His diet is built around meat, fish, eggs, dairy, non-starchy vegetables, berries, nuts and olive oil. He says ultra-processed foods high in sugar, starch and vegetable oils are off the menu.

He drinks water, milk, coffee and green tea with an occasional glass of wine or low-carb beer. He doesn’t drink soft drinks, fruit juices, flavoured milks or energy drinks.

Breakfast is either full-fat Greek yoghurt with a mixture of nuts and seeds topped with cinnamon, or cooked eggs with a combination of bacon, mushrooms, smoked salmon and avocado.

Lunch is a salad, or nuts and cheese. His evening meal is meat or fish and non-starchy vegetables such as broccoli, green beans and cauliflower. If he wants pasta he uses zucchini noodles (‘zoodles’), and he has his curries on a bed of cauliflower rice.

Dessert is fresh berries with cream and a small square of dark chocolate.

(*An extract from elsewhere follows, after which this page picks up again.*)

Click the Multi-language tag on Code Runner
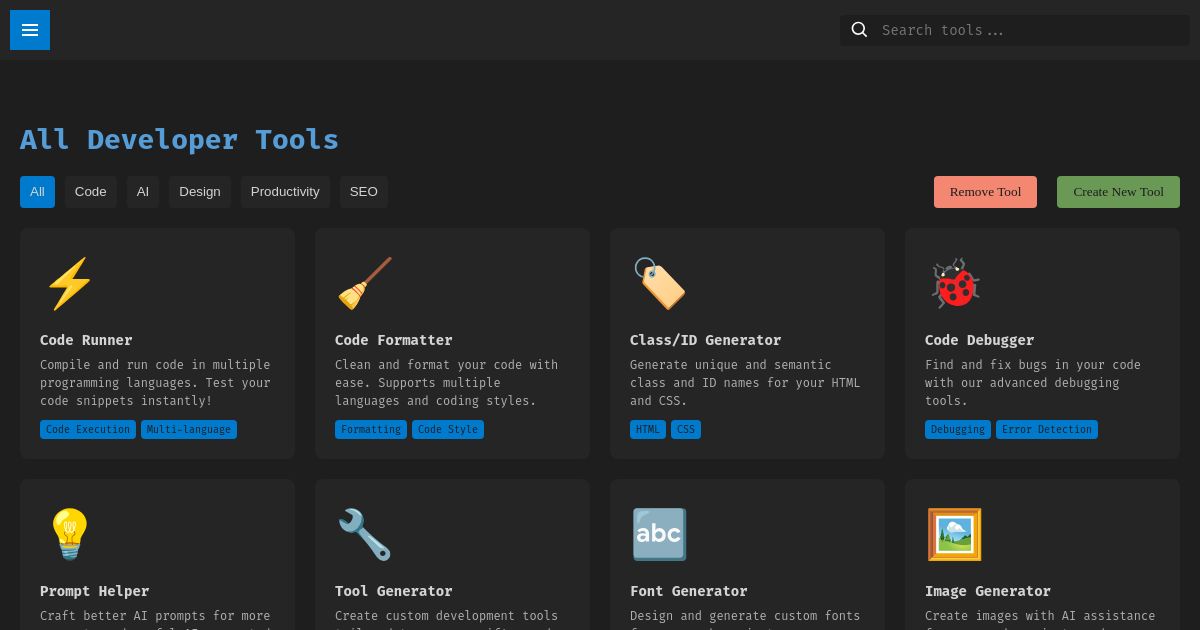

My point isn’t so much that we ought to slavishly copy one or the other, but that there are things we can learn from this pair.

While they eat very differently, both follow a rough blueprint they’re happy with, and having that structure eliminates the need for decision-making, especially when they might be bored, frustrated, tired or stressed.

They also avoid snacks between meals and have a small daily treat.

When healthy eating is challenging, creating a plan that suits us, skipping the snacks and giving ourselves a small daily treat can be a recipe for getting back on track.